Solar radiation models aim to quantify the amount of solar energy reaching various layers of the forest canopy, taking into account factors such as the sun’s angle, atmospheric conditions, and the structural complexity of the canopy. Traditional models like r.sun [30], implemented in the GRASS GIS environment [31], are designed for raster data and excel in large-scale or regional studies where computational efficiency and simpler data structures are required. Tools such as Solar Analyst [32] also rely on raster data and have been widely used for similar applications. These raster-based models are particularly effective in urban environments where canopy structures and terrain are less complex, allowing for accurate solar radiation predictions with minimal preprocessing. In contrast, recent advancements have focused on utilizing high-resolution 3D point cloud data for solar radiation modeling. The Point Cloud Solar Radiation Tool (PCSRT) [33] transforms point cloud data into voxel grids, enabling detailed analysis of solar radiation dynamics in environments with heterogeneous canopy structures, such as dense forests. By accounting for fine-scale shading effects and light attenuation, PCSRT offers a level of precision that surpasses traditional raster-based methods, particularly in complex forested settings. The choice between r.sun and PCSRT reflects the trade-offs inherent in their design; r.sun prioritizes computational efficiency and simplicity, making it ideal for studies requiring broad spatial coverage with straightforward data processing requirements. Conversely, PCSRT emphasizes precision and the ability to capture detailed subcanopy dynamics, albeit with higher computational and memory demands. Empirical models, often based on ground measurements, remain critical for validating both approaches, as highlighted by Parker et al. [34]. Their study underscores the importance of field data in understanding the intricate interactions between canopy structure and light transmission, which are central to both raster-based and voxel-based modeling approaches.
Modeling subcanopy solar radiation is vital for understanding forest ecosystems; yet, it remains a complex challenge due to the variability in light penetration. The integration of GIS (Geographic Information System) and LiDAR has significantly enhanced these models by improving spatial resolution. GIS enables large-scale spatial analysis, while LiDAR provides high-resolution data on canopy structure, allowing for more accurate light distribution modeling within forest canopies [13].
This paper explores two approaches to modeling solar radiation beneath tree canopies, each based on different input data sources. The first approach utilizes the r.sun model, which requires raster data, while the second approach employs the PCSRT model, which uses point clouds. Both approaches use the same solar radiation modeling principles based on the European Solar Radiation Atlas (ESRA) model [30,33], but they differ significantly in their data requirements and capacity to represent subcanopy environments. Therefore, the goal of this study is to compare these modeling approaches, assess their accuracy in predicting solar radiation under tree canopies represented by point clouds collected by different LiDAR data sources, and analyze the impact of different input data types on model performance.
____
• **What you will do**:
**A.** Answer these questions about the passage on solar radiation modeling:
(i) In which GIS environment is r.sun implemented?
(ii) What does PCSRT transform point cloud data into?
(iii) On which model are the solar radiation modeling principles shared by both approaches based?
**B.** Resume the passage on solar radiation modeling, picking up after its last sentence.

• **Data excerpt**:
____
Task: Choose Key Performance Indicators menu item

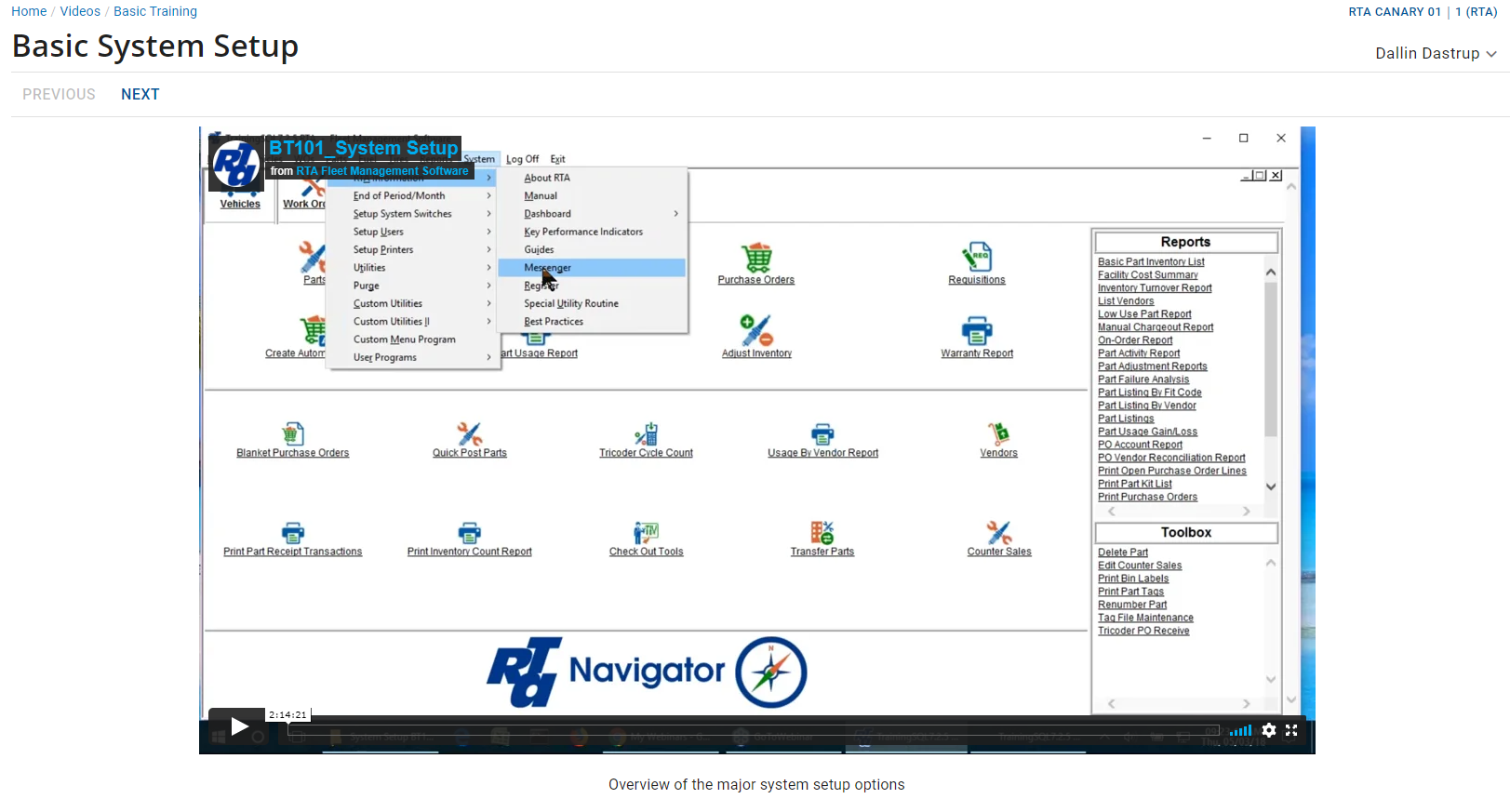Action: click(583, 232)
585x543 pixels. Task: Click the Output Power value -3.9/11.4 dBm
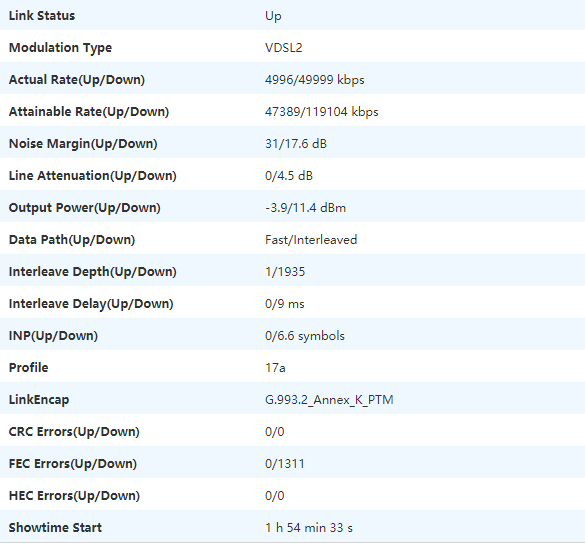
____
• **Task-by-task answers**:
**A.**
(i) GRASS GIS.
(ii) Voxel grids.
(iii) The European Solar Radiation Atlas (ESRA) model.

**B.**
2. Methods and Data

2.1. Solar Radiation Models

2.1.1. r.sun

The r.sun solar radiation model calculates two-dimensional (2D) raster maps of direct, diffuse, and reflected radiation for a specific day, latitude, surface, and atmospheric conditions [30]. The r.sun model is implemented in the GRASS GIS v7.8.7 software as the r.sun module [35]. It is based on the European Solar Radiation Atlas (ESRA) model [36]. The r.sun module operates in two modes: the first mode calculates the angle of incidence of the sun and solar irradiance (W/m2) at a specific time of day, and the second mode calculates the global solar radiation (Wh/m2) for a specific day of the year. Both modes calculate global solar radiation with its three components—beam, diffuse, and reflected solar radiation—based on time, location, topography, and atmospheric conditions. The input data include a raster of elevations and a day of the year. Location values are provided by latitude and longitude grids or through internal calculations. Shading is calculated internally or using horizon raster maps generated by the r.horizon module in GRASS GIS. The slope, aspect ratio, Linke turbidity coefficient, and albedo parameters can be provided as uniform values or spatially variable rasters. A detailed description, parameters, notes, and examples are available in the GRASS GIS manual [35] and in the book by Neteler and Mitasova [31].
In the r.sun module, the clear-sky solar radiation can be attenuated by the coeff_bh and coeff_dh raster-based parameters to calculate the real-sky radiation by estimating the influence of clouds or haze. The coeff_bh and coeff_dh input raster maps define the fraction of the respective clear-sky radiations reduced by attenuation factors. The values of real-sky coefficients are in the range of 0–1. The same principle can be used for the estimation of attenuation of clear-sky solar radiation by the canopy via Leaf Area Index (LAI) or Light Penetration Index (LPI). The LPI metric assesses the extent to which light penetrates through a canopy. LPI is typically calculated as the ratio of light that passes through the canopy to the light available above the canopy. The LPI used in this study to estimate the attenuation of beam radiation via the coeff_bh parameter is calculated from the classified LiDAR data by dividing the number of ground hits (points) by the total number of hits.
The primary input for solar radiation modeling is the Digital Surface Model (DSM) which includes elevation, slope, and aspect rasters. The calculation of irradiance values for this study requires the specification of a day of the year and a local (solar) time provided in the decimal system. Another crucial input parameter is the Linke turbidity coefficient usually estimated for the given environment and atmospheric conditions.

2.1.2. Point Cloud Solar Radiation Tool

The PCSRT software is used for three-dimensional (3D) solar radiation modeling using voxelized point clouds [33]. PCSRT implements a developed method for modeling solar radiation in a 3D space represented by a volume grid. It can be used for objects represented by point clouds produced by a laser scanner or other methods. It is especially useful for highly fragmented areas, such as those covered by vegetation. The tool converts the point cloud coordinate system into a voxel-based system, where voxels have a uniform size, shape, and volume [33]. Similarly, to r.sun, PCSRT calculates beam, diffuse, and global solar radiation using the ESRA model for every point. The PCSRT transforms the input point cloud into a volume grid, constructs regression planes for each voxel based on surrounding points, and then calculates the insolation time and solar radiation components for the specified period. The Sun’s position is calculated based on a reference point, ideally the centroid of the point cloud. Currently, LAS and LAZ file formats are supported as input files, and LAS, LAZ, and PLY are supported as output files.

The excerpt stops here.